Take the material below and reproduce, word for word, only the lines from the line with "Click the Keychain" through the line with "Close the install".

§ **MATERIAL SHOWN**:
↓

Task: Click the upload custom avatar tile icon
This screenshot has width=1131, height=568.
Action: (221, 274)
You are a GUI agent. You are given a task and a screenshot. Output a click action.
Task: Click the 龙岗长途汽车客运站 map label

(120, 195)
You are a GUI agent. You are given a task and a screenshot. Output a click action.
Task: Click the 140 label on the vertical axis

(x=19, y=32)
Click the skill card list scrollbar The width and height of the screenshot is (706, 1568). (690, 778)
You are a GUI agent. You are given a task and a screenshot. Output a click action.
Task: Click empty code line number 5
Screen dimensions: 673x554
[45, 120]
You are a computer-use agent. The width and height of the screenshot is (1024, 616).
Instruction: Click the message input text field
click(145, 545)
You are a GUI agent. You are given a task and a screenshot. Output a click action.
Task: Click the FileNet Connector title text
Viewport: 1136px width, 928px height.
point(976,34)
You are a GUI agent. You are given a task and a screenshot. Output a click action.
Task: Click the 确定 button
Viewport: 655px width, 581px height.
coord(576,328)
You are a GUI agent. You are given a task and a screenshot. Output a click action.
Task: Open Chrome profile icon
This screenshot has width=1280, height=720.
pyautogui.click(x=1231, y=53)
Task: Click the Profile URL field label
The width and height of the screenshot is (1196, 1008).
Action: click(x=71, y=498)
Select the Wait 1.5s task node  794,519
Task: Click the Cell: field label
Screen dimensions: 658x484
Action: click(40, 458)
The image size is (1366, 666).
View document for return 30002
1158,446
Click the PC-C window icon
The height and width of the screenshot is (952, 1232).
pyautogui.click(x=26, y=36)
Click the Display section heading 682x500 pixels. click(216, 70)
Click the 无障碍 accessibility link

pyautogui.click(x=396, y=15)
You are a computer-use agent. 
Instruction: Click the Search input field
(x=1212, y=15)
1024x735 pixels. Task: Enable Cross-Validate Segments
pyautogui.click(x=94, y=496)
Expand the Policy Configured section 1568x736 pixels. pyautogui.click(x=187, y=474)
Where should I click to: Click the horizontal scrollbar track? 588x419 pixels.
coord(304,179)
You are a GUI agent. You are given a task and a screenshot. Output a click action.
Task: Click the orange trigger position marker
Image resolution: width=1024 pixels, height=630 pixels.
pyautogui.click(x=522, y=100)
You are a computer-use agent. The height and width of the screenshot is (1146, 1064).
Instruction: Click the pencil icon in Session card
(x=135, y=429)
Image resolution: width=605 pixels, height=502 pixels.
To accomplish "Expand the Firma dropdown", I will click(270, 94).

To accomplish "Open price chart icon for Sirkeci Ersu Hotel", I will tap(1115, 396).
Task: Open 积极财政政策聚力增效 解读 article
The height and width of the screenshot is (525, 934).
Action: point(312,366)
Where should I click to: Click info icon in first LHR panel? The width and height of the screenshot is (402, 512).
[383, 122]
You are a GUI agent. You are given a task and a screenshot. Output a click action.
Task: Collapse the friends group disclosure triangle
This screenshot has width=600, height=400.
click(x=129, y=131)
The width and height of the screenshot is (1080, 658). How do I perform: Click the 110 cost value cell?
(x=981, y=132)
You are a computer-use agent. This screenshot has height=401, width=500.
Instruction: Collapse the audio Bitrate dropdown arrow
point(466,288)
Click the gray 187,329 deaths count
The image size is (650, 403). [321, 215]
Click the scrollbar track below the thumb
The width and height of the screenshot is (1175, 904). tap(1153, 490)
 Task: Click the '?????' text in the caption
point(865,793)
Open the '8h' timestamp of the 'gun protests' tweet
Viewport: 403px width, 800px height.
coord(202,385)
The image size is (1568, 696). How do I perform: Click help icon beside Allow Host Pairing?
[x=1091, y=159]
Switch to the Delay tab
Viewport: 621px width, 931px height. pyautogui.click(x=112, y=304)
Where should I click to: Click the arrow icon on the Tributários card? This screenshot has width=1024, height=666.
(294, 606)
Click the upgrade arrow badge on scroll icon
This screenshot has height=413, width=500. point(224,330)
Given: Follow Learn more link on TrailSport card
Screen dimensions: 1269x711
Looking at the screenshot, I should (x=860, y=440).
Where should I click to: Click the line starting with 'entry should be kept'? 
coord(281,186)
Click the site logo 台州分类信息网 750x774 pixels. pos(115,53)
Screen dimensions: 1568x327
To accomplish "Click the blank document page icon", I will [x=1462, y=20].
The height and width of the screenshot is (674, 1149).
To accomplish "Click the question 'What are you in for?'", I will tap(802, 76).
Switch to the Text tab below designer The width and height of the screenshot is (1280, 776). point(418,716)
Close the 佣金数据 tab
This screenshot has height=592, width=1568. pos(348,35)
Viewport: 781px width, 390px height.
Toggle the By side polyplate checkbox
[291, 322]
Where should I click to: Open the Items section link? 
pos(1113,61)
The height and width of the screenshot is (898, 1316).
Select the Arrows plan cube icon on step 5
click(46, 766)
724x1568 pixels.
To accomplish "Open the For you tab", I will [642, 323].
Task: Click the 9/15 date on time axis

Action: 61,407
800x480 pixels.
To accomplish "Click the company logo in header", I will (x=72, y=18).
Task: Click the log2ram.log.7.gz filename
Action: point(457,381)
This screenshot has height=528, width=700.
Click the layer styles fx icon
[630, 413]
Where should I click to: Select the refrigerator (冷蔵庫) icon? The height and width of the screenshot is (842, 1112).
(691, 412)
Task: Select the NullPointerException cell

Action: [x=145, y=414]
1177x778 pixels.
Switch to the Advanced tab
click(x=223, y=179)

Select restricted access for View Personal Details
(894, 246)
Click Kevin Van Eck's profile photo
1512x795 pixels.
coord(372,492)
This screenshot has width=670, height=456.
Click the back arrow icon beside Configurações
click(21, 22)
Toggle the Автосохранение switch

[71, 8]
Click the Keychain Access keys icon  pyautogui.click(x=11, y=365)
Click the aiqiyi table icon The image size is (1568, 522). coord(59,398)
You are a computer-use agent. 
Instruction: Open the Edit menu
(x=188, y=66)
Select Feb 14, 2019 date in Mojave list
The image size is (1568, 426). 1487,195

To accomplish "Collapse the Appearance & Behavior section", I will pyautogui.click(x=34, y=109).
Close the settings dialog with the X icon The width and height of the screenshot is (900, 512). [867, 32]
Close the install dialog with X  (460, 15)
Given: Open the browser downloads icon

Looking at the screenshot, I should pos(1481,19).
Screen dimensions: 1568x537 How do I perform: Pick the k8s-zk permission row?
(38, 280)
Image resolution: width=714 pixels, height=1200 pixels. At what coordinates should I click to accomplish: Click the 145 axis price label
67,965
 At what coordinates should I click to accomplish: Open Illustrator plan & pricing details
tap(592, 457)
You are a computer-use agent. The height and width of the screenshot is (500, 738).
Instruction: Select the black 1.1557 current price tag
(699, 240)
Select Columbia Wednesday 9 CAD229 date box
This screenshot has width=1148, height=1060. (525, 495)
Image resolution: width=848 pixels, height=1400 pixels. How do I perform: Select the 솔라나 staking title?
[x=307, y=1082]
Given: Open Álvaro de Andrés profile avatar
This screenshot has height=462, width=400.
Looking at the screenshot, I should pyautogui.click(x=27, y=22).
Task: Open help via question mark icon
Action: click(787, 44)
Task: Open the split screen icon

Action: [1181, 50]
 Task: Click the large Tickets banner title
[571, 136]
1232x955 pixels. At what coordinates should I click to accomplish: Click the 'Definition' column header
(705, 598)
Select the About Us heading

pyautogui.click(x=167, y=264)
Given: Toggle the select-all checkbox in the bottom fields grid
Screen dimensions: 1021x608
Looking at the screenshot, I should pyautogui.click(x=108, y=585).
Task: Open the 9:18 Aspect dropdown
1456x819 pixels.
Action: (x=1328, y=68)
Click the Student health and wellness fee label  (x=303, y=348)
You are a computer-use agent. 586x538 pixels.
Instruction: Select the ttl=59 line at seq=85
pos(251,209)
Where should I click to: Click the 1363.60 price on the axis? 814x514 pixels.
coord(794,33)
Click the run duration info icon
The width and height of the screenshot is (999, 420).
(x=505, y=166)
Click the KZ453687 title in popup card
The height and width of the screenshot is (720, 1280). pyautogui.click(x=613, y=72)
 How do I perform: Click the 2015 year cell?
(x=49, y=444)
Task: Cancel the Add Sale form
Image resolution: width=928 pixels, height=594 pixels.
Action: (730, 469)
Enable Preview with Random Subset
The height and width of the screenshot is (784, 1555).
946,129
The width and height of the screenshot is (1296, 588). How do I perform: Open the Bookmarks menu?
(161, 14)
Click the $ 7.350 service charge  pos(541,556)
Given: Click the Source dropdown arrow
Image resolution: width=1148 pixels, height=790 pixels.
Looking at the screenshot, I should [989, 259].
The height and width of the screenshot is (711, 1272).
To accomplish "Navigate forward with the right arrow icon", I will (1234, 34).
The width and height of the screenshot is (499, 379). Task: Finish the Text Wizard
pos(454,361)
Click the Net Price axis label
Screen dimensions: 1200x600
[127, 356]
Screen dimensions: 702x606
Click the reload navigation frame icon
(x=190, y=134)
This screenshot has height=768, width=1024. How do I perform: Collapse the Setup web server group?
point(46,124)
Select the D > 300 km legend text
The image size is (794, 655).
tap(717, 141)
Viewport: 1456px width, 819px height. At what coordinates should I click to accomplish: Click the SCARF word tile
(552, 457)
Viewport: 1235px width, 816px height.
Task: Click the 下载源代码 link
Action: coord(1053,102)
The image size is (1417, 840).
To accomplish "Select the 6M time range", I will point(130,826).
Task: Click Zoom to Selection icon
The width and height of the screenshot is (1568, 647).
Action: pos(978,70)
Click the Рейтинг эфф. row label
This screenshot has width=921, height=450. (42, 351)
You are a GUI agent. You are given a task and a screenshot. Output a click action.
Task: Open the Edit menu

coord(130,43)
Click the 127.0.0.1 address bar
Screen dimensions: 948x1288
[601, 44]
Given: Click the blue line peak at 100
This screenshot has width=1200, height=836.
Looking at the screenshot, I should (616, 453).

↑

§ **OUTPUT OF THE TASK**:
Click the Keychain Access keys icon  pyautogui.click(x=11, y=365)
Click the aiqiyi table icon The image size is (1568, 522). coord(59,398)
You are a computer-use agent. 
Instruction: Open the Edit menu
(x=188, y=66)
Select Feb 14, 2019 date in Mojave list
The image size is (1568, 426). 1487,195

To accomplish "Collapse the Appearance & Behavior section", I will pyautogui.click(x=34, y=109).
Close the settings dialog with the X icon The width and height of the screenshot is (900, 512). [867, 32]
Close the install dialog with X  (460, 15)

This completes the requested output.